Wien - Österreich ist im internationalen Standort-Ranking der deutschen Bertelsmann-Stiftung vom Sommer 2005 zwar leicht zurückgefallen, liegt aber noch im oberen Mittelfeld. Ein gutes Zeugnis stellt der Standort-Check vor allem dem flexiblen österreichischen Arbeitsmarkt sowie der Wachstumspolitik aus. Kritisch sehen die Ökonomen der Bertelsmann-Stiftung den aufgeblähten öffentlichen Sektor sowie die Staatsverschuldung.
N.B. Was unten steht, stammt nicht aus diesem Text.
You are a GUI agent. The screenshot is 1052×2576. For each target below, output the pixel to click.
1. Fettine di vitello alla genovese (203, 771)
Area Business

Vereinfachung des Steuerrechts

Als weitere Schritte in der Wirtschaftspolitik seien neben der Konsolidierung der Staatsfinanzen eine Vereinfachung des Steuerrechts sowie die Schaffung stärkerer Beschäftigungsanreize zusammen mit einer verbesserten Integration älterer Arbeitnehmer in den Arbeitsmarkt notwendig, heißt es in einer Pressemitteilung von heute, Dienstag. Die Möglichkeiten zur Frühpension sollten im Rahmen der Pensionsreform weiter konsequent eingeschränkt werden. Zudem sollte die Koppelung der Löhne und Gehälter an das Lebensalter abgeschafft werden. Insgesamt seien in Österreich aber bereits wichtige Weichen für nachhaltiges Wachstum und ein Bestehen im schärfer werdenden internationalen Wettbewerb gestellt worden. Österreich habe gute Chancen, einer der Gewinner der EU-Erweiterung zu werden. Voraussetzung sei aber, dass der Reformeifer nicht erlahme.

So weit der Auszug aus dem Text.